◆ PROBLEM ◆
A verbatim copy of the lines from the one with "Task: Click Редактировать" through the final line below is required; print it and nothing else.

◆ EXCERPTED DATA ◆
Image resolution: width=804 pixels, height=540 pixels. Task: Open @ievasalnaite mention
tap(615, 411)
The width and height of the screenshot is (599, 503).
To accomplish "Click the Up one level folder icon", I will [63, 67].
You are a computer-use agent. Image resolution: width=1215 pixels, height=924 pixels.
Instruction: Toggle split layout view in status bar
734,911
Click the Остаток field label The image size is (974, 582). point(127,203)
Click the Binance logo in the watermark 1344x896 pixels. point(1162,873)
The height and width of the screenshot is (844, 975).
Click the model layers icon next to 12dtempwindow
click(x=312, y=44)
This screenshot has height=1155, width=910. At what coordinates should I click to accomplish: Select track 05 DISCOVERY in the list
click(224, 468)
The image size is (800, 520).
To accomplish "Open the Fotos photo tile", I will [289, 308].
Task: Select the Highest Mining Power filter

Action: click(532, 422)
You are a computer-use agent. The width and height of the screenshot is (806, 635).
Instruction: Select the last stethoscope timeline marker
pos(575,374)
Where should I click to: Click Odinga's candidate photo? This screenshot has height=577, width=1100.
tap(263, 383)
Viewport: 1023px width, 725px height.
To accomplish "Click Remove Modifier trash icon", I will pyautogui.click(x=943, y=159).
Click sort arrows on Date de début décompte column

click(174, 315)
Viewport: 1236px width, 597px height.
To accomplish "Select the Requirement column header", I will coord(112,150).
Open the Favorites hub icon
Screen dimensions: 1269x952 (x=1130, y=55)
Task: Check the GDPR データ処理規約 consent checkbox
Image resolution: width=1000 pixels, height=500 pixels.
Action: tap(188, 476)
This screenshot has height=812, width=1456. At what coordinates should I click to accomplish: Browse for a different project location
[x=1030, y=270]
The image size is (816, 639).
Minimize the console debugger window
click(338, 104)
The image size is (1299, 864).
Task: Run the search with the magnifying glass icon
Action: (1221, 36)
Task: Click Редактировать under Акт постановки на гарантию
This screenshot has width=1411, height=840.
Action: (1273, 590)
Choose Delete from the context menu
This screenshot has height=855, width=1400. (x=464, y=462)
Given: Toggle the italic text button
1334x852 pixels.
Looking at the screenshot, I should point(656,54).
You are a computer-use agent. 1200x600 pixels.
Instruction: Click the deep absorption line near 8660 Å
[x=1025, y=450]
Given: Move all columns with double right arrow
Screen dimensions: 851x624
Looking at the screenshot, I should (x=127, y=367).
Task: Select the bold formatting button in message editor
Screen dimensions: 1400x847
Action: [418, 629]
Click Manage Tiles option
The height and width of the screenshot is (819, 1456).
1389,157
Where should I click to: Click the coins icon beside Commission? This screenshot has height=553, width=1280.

◆ RESULT OF THIS EXERCISE ◆
Task: Click Редактировать under Акт постановки на гарантию
This screenshot has width=1411, height=840.
Action: (1273, 590)
Choose Delete from the context menu
This screenshot has height=855, width=1400. (x=464, y=462)
Given: Toggle the italic text button
1334x852 pixels.
Looking at the screenshot, I should point(656,54).
You are a computer-use agent. 1200x600 pixels.
Instruction: Click the deep absorption line near 8660 Å
[x=1025, y=450]
Given: Move all columns with double right arrow
Screen dimensions: 851x624
Looking at the screenshot, I should (x=127, y=367).
Task: Select the bold formatting button in message editor
Screen dimensions: 1400x847
Action: [418, 629]
Click Manage Tiles option
The height and width of the screenshot is (819, 1456).
1389,157
Where should I click to: Click the coins icon beside Commission? This screenshot has height=553, width=1280.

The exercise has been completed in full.